* _Task instructions_:
Could you restate every entry word for word, leaving the pictures out?

(Pixel coordinate grounding data)
....

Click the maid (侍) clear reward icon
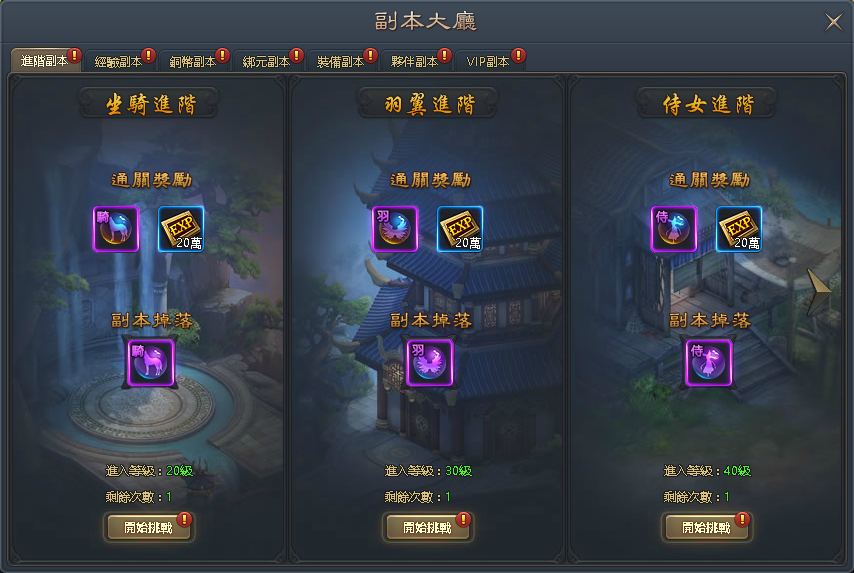 click(x=674, y=229)
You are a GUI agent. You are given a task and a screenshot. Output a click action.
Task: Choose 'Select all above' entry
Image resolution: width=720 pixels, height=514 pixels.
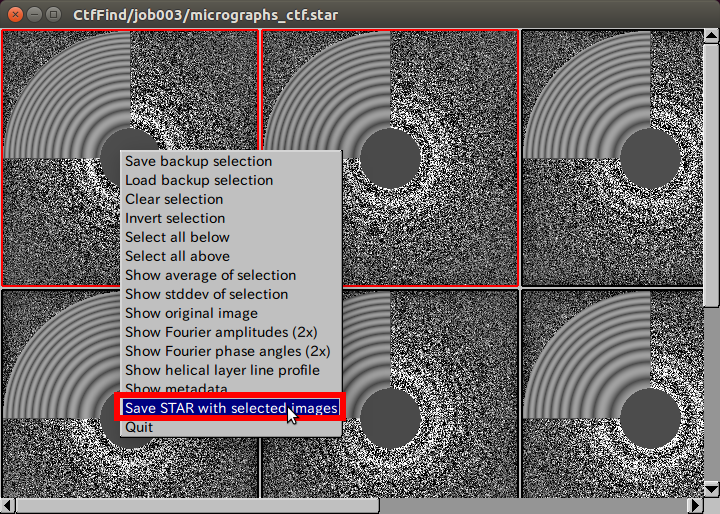coord(177,256)
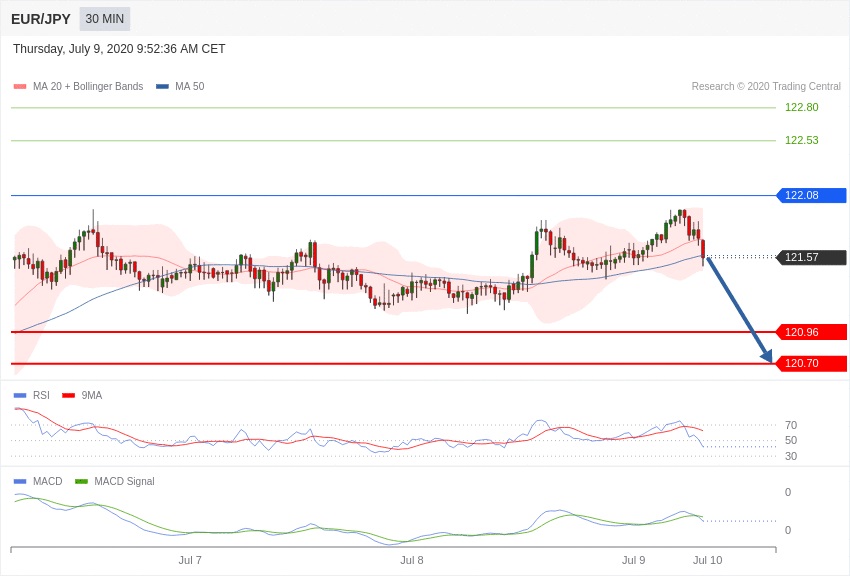Screen dimensions: 850x576
Task: Toggle the MA 50 legend entry
Action: (189, 87)
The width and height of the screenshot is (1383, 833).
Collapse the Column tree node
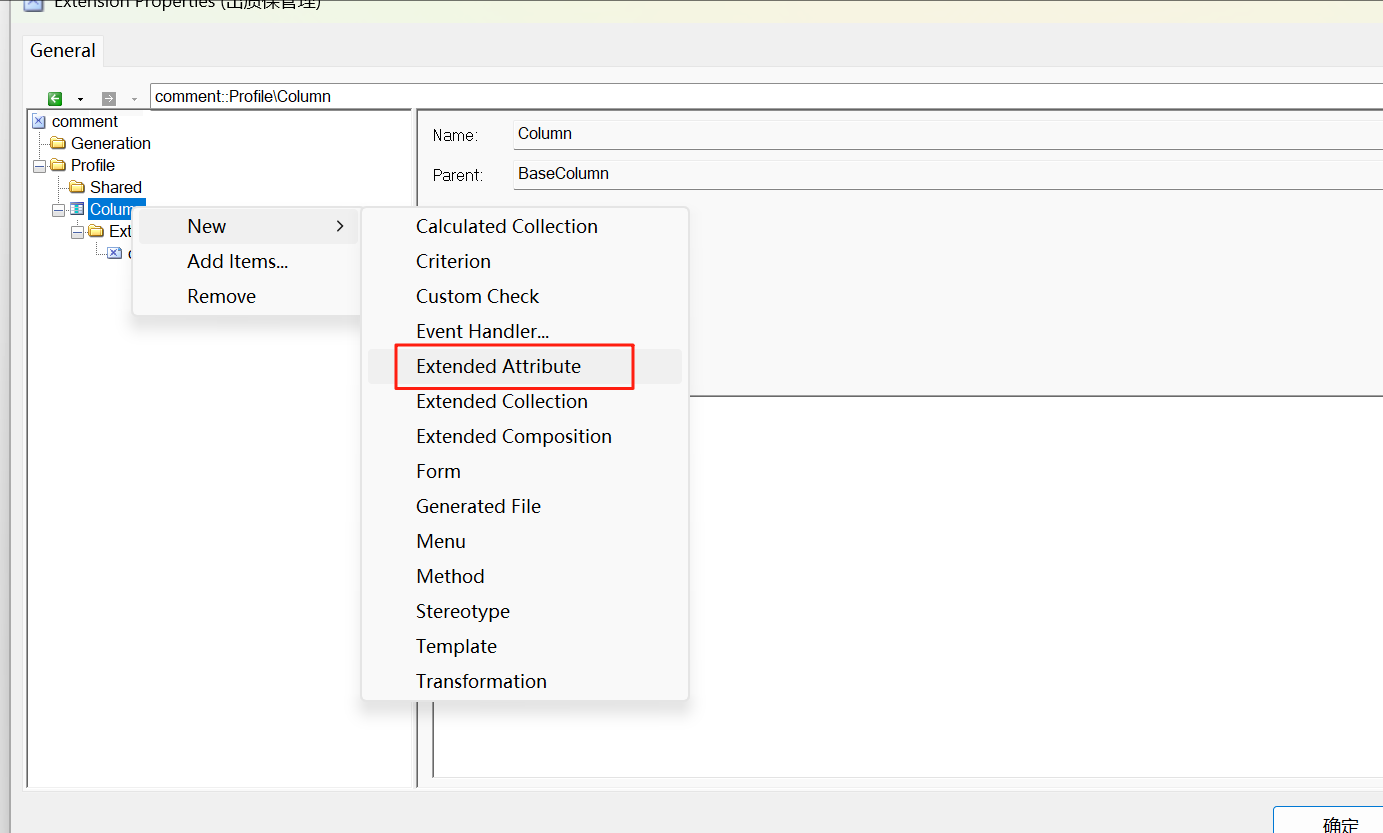(x=58, y=209)
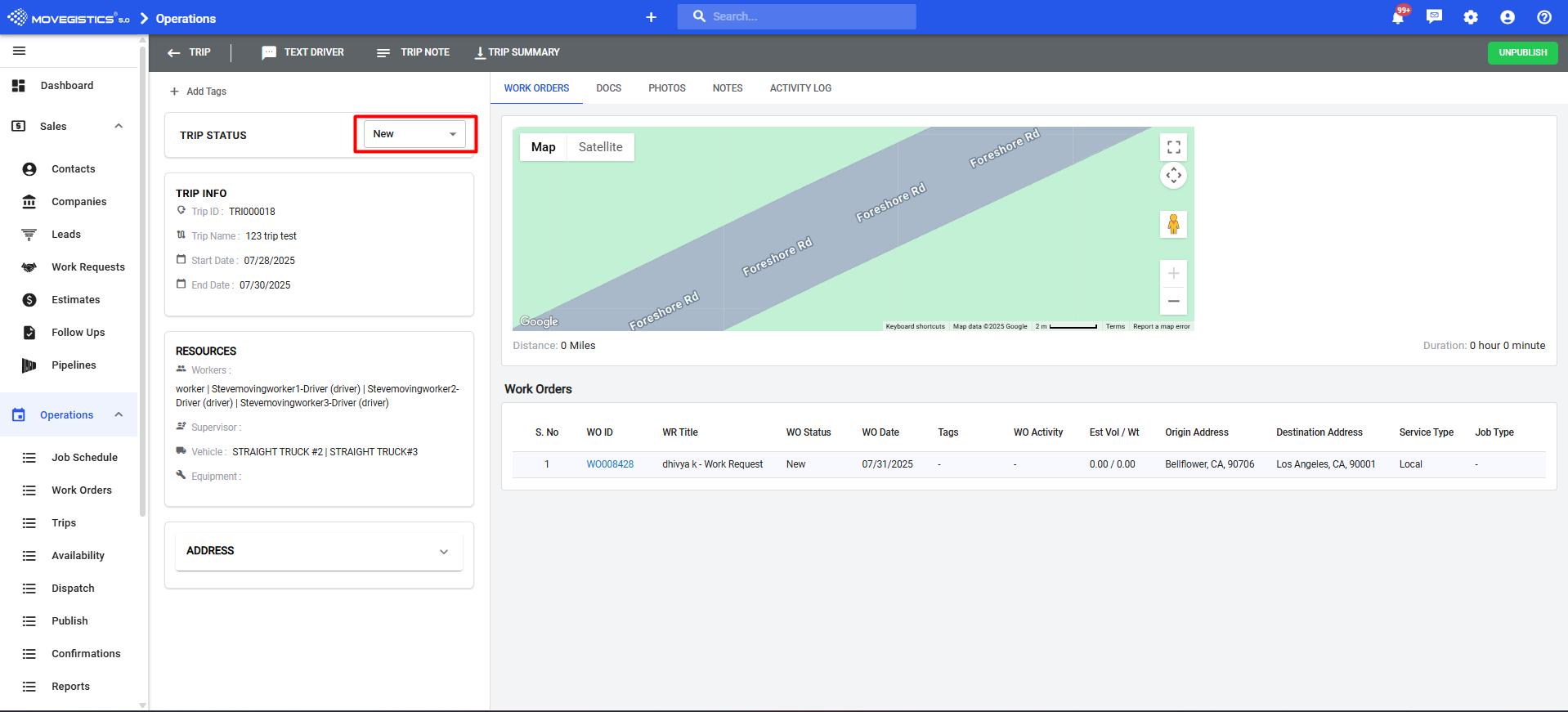This screenshot has height=712, width=1568.
Task: Switch map to Satellite view
Action: [600, 147]
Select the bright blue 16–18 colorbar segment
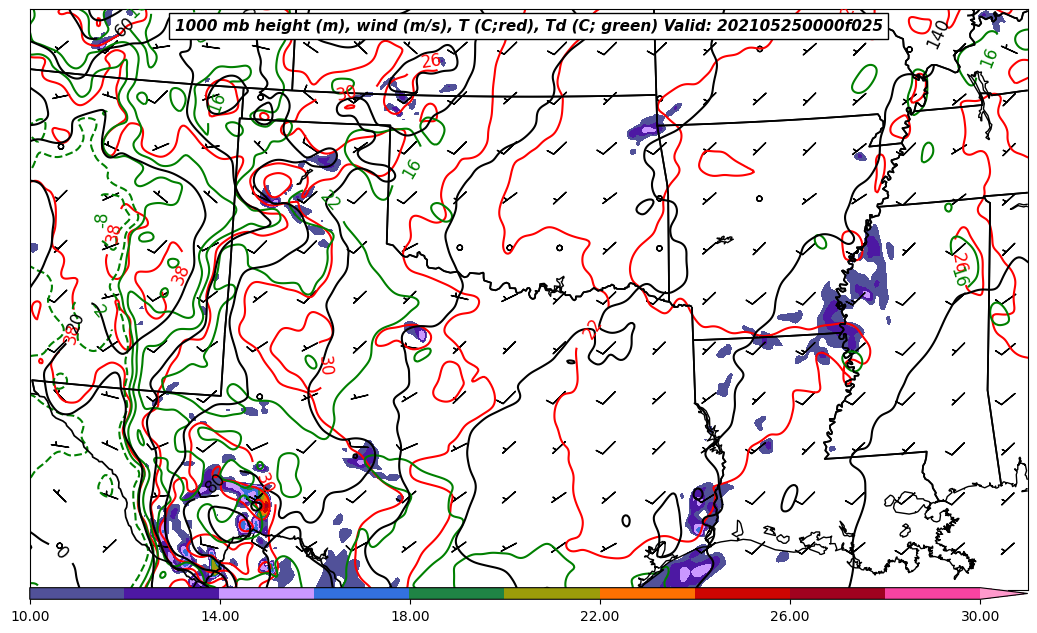1037x633 pixels. [x=362, y=593]
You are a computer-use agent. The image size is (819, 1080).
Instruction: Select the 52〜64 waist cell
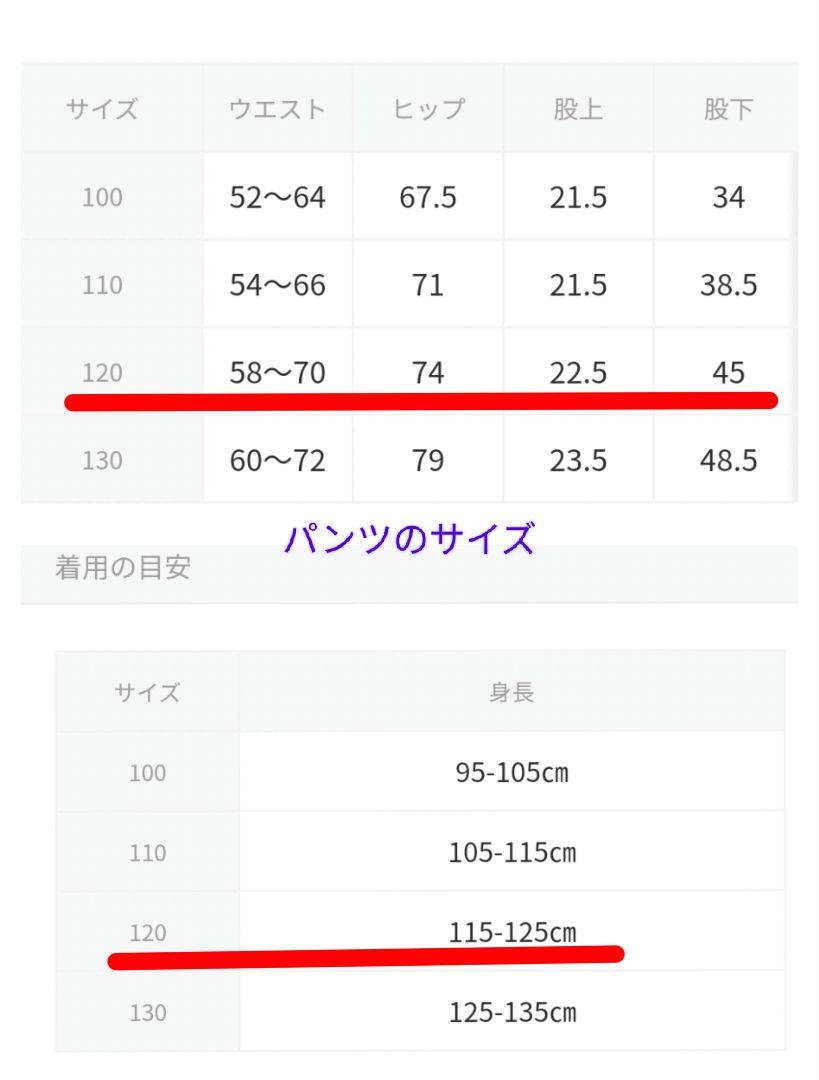coord(278,197)
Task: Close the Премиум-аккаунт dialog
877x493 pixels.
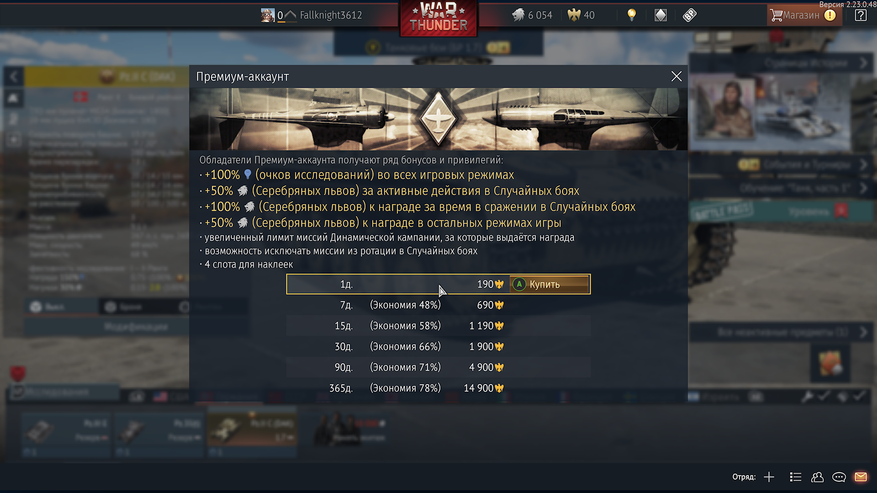Action: tap(676, 76)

....

* _Worked solution_:
Click the maid (侍) clear reward icon
 click(x=674, y=229)
You are a GUI agent. You are given a task and a screenshot. Output a click action.
Task: Choose 'Select all above' entry
Image resolution: width=720 pixels, height=514 pixels.
coord(177,256)
Screen dimensions: 850x576
Task: Toggle the MA 50 legend entry
Action: (189, 87)
The width and height of the screenshot is (1383, 833).
Collapse the Column tree node
(x=58, y=209)
This screenshot has height=712, width=1568.
Task: Switch map to Satellite view
Action: [600, 147]
Select the bright blue 16–18 colorbar segment
1037x633 pixels. [x=362, y=593]
You are a computer-use agent. The image size is (819, 1080).
Instruction: Select the 52〜64 waist cell
coord(278,197)
Task: Close the Премиум-аккаунт dialog
877x493 pixels.
Action: tap(676, 76)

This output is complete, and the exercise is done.